From the April 1936 Issue of Motorcyclist Magazine.
Photos by Jose Porta
Last month the wandering motorcyclist, Jose Porta, left San Juanito enroute from Oaxaca to Guatemala. Encountering impassable trails he dismantled his motor and packed to Rancho Escondido by jackass. He reassembled the motor by night, ready to push on at dawn.
And what a surprise I received the next morning! And what roads! If the four burros hadn’t been taken back to San Juanito the night before I would never have driven over those trails on my motorcycle. It was impossible for me to go through them. True, I had reached the highest mountain peak, and that was something to be thankful for. But the path was leading down a valley, then up another mountain, then down again over an endless chain of rocky, wild, uninhabited and inaccessible mountains.
I had left the ranch and I was now left alone to struggle the best I could. Of all the places I went through, none of them could be compared to the wildness and roughness of these narrow and treacherous trails.
While going down hill I had to let the motorcycle drop from rock to rock and trust to luck that I wouldn’t smash everything to pieces. More than once the brake connection under the frame was cleaved clear through by the sharp rocks and, with the motorcycle out of control, I found myself careening down hill at a maddening speed, until I was thrown through space by the impact of the motorcycle against a protruding rock.
I wasn’t having much fun at the time. Unable to control the motorcycle over those obstacles with the heavy load on it I had to unpack everything and carry all my bundles on my back, a few yards at a time, then come back to the motorcycle and, stripped to the waist, laboring and struggling under a broiling sun, I had the time of my life charging those heretofore unconquered mountainsides, sitting astride a powerful motor which, without a miss, was bellowing its roar of power, confident of its own strength and unaware of the fact that it was the first motor vehicle ever to cross that God-forsaken region.
I traveled all day long without food and without water and without meeting a single human being. I spent hours on one single hill, unable to reach the top.
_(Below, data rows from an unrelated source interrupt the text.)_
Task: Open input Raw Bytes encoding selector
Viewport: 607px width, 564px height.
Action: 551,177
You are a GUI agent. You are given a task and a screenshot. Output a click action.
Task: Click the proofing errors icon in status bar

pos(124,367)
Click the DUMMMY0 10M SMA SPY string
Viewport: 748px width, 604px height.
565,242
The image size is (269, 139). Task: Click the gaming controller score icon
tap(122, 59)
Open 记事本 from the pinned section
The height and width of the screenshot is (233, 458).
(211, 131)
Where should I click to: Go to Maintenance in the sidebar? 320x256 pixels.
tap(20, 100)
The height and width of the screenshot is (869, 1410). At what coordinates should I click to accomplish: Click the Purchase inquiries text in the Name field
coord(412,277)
Night caught me in the wilderness and the next day I reached San Carlos Yautepec, which was only six or seven miles from Rancho Escondido.
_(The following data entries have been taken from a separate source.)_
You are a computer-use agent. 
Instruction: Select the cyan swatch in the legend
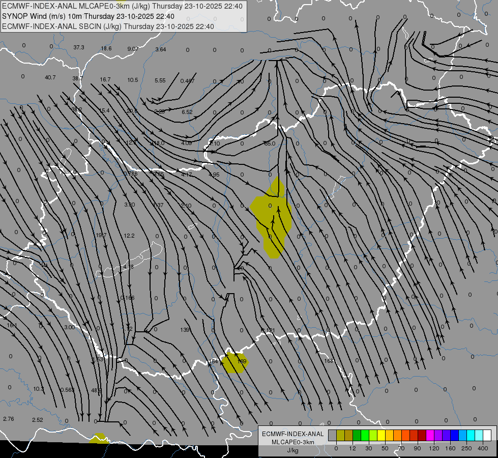click(471, 435)
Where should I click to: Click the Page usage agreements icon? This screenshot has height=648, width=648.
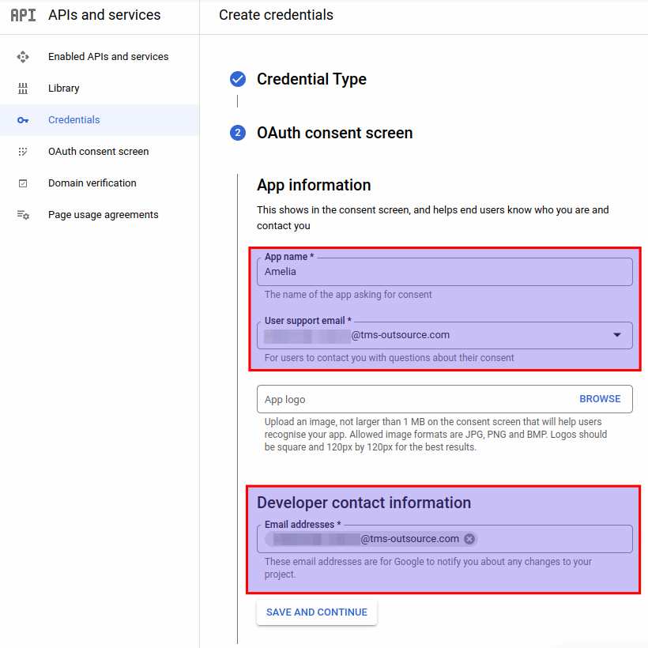[x=23, y=215]
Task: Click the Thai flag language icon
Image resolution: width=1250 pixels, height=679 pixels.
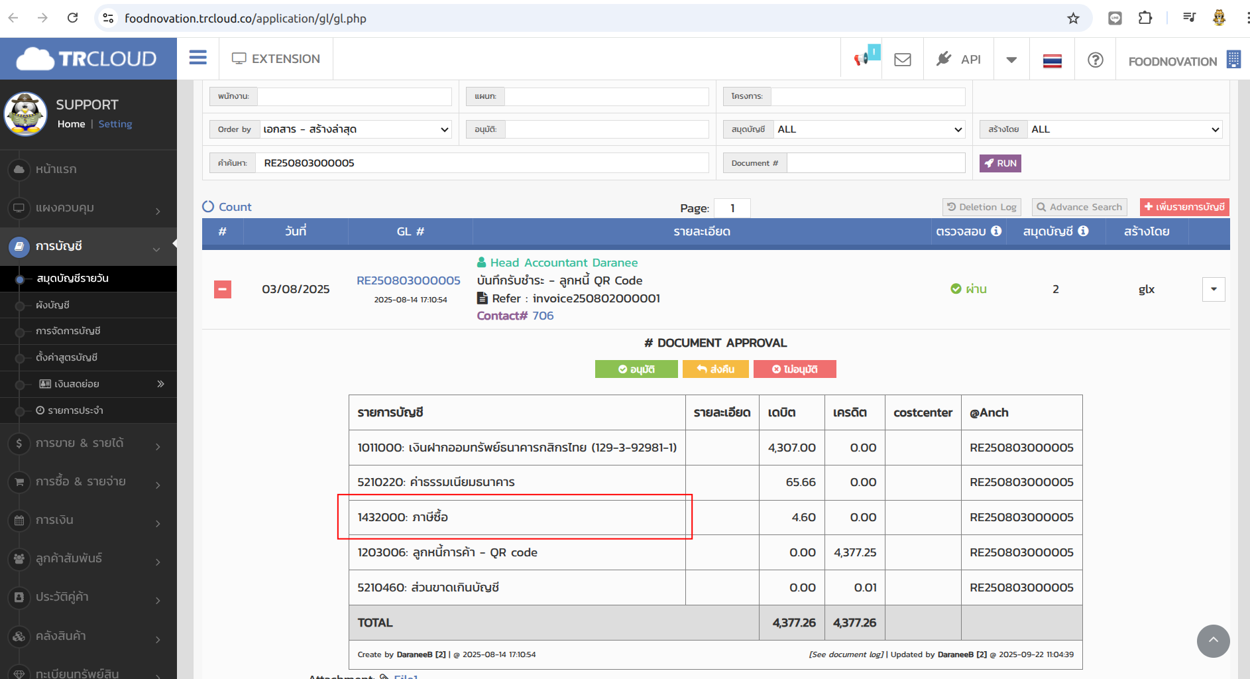Action: (x=1052, y=60)
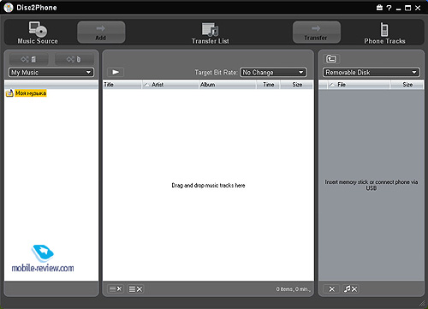428x309 pixels.
Task: Open the Music Source section
Action: pyautogui.click(x=38, y=33)
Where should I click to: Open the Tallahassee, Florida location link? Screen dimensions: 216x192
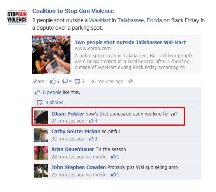coord(140,20)
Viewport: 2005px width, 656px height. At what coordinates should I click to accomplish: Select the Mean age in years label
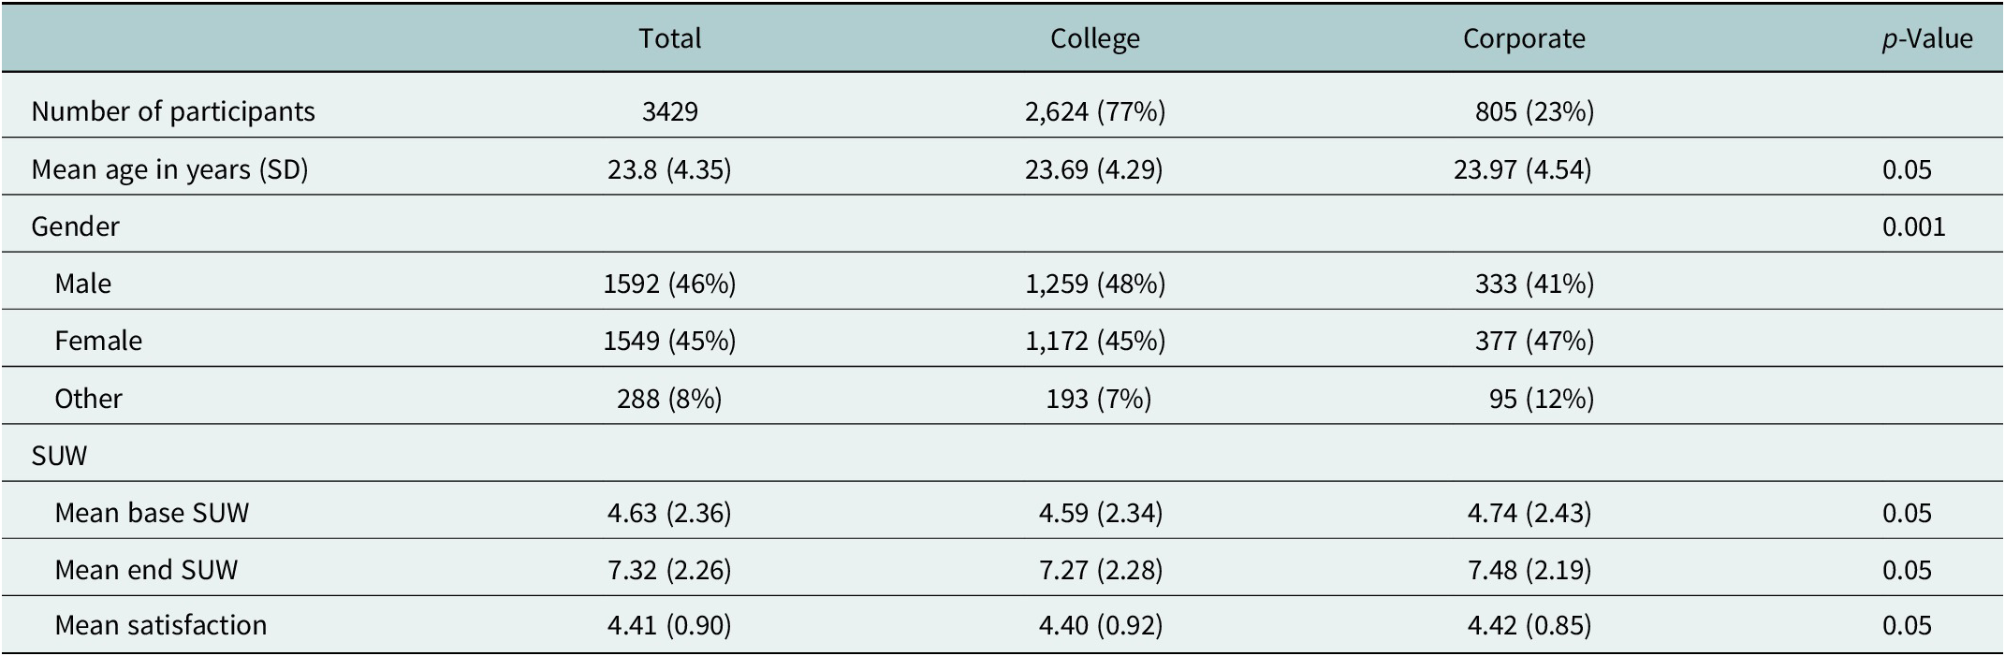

There was a commotion at the village when I arrived there and, to give those people a treat I entered the plaza through a steep and rough hill, at full speed, taking all bumps on the high jump and scaring dogs and pigs and chickens who had the misfortune to be in my path.
The one good point about my trip was that when I was traveling through isolated country where there were no roads and I was always in need of the help and assistance of my fellow men, I was invariably well received whenever I reached a ranch or a village, and every possible assistance was given me.
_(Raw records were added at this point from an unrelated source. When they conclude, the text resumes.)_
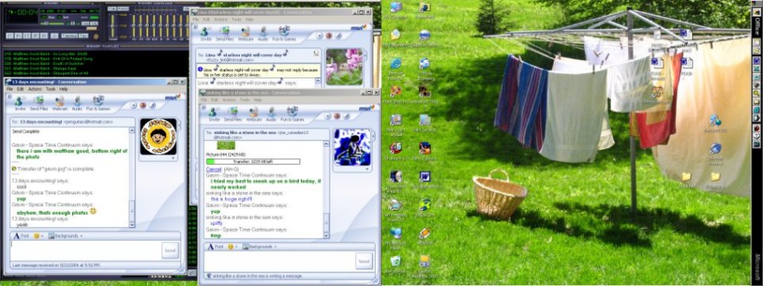
Task: Click Send Files in 13 days encounting window
Action: [39, 103]
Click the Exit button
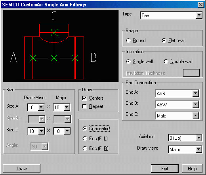206x175 pixels. (165, 169)
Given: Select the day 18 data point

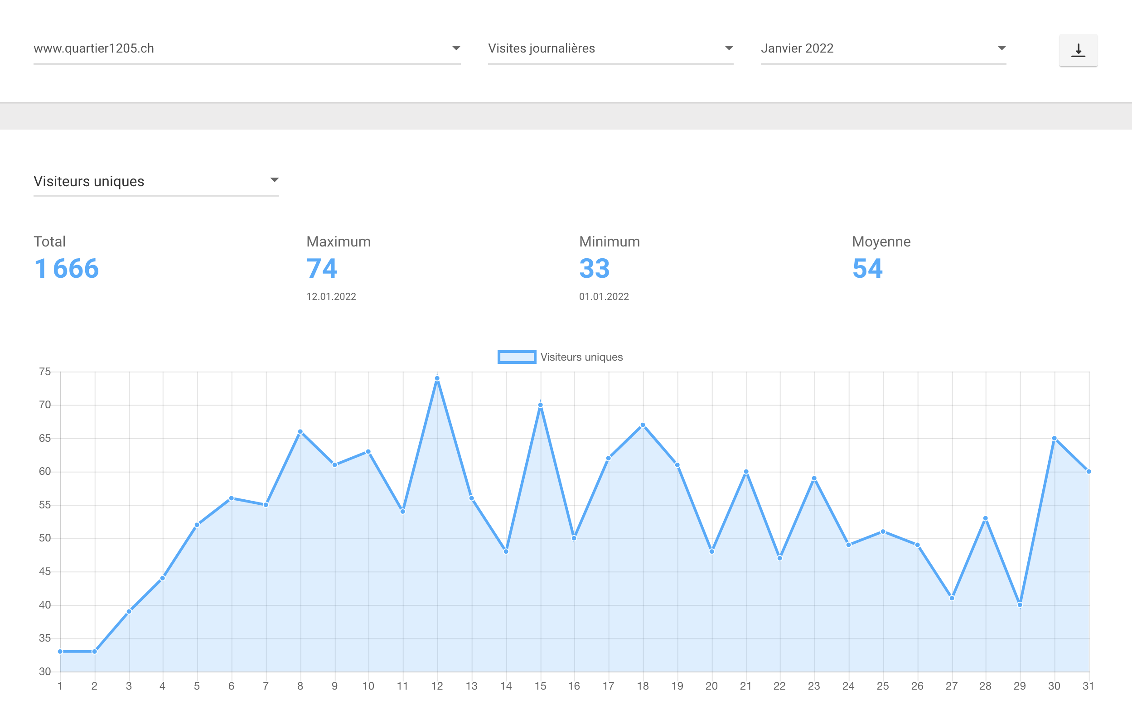Looking at the screenshot, I should coord(643,425).
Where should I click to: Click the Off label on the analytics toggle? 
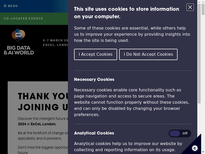tap(185, 133)
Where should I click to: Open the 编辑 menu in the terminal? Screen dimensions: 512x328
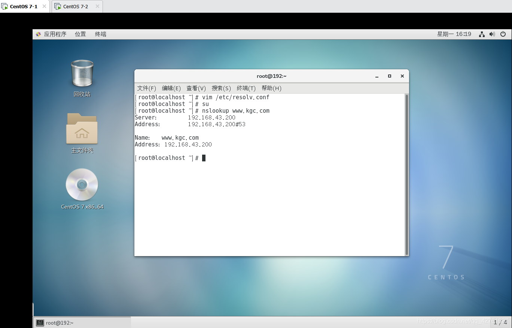point(171,88)
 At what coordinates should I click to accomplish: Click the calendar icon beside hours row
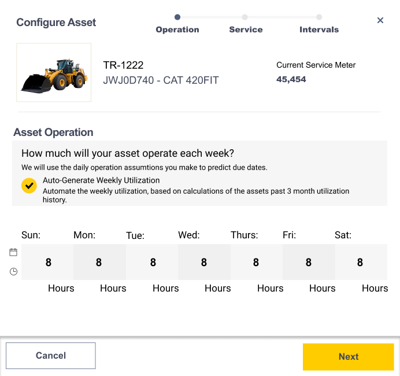click(x=13, y=252)
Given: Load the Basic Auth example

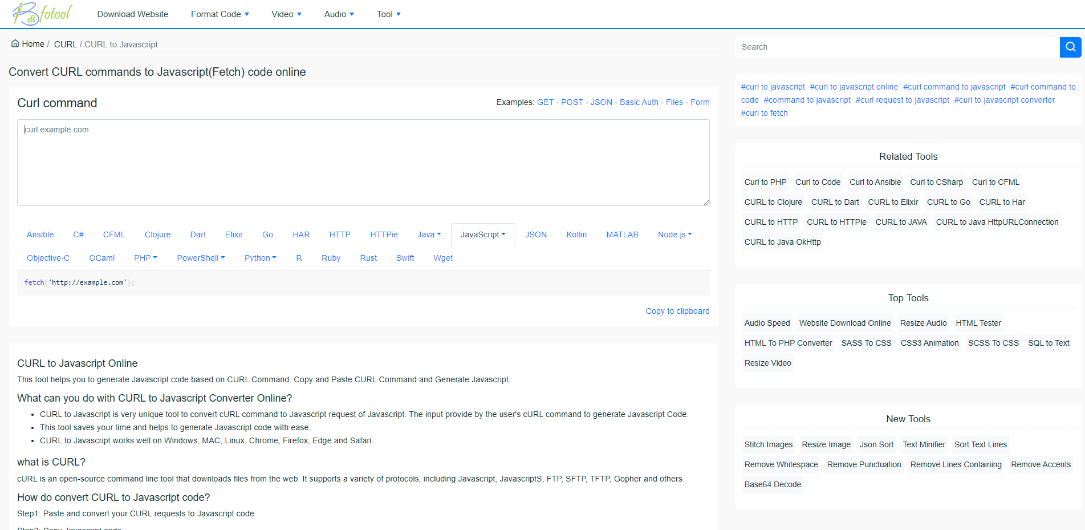Looking at the screenshot, I should pos(639,102).
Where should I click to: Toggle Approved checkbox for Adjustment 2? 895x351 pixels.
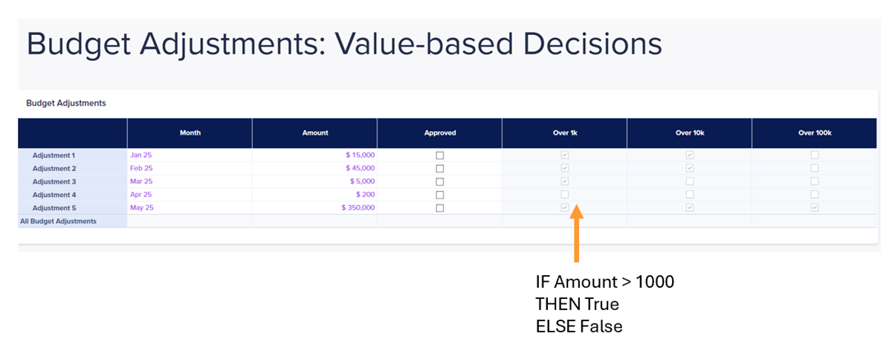coord(439,169)
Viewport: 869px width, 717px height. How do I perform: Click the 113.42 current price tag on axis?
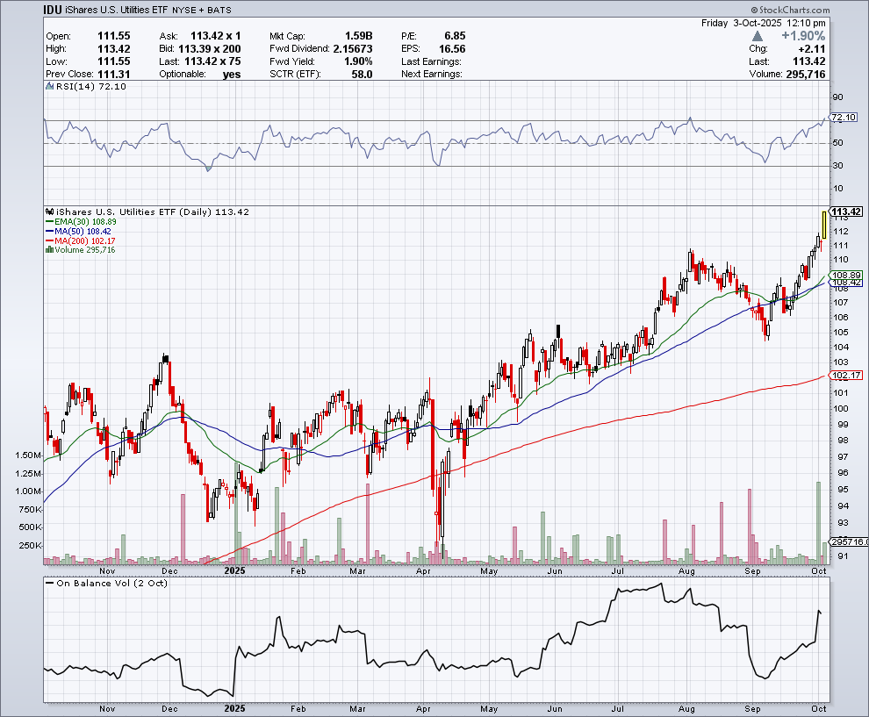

Besides I had left Oaxaca with over twenty letters of introduction in my possession, letters which were meant for the Presidentes of the various villages I had to cross, and which had been given me by several prominent political figures. Such letters proved to be an open sesame of tremendous importance and it was mostly on their account that I was received with the utmost courtesy and the warmest hospitality.
Occasionally such hospitality would be overdone as, for instance, when they used to give me a room to sleep in and then put a sentry in front of my door to watch over my sleep, and that poor man would walk up and down and up and down all night long, almost driving me out of my senses and keeping me awake until dawn. Still, their intentions were good and I had to suffer and then thank them for it.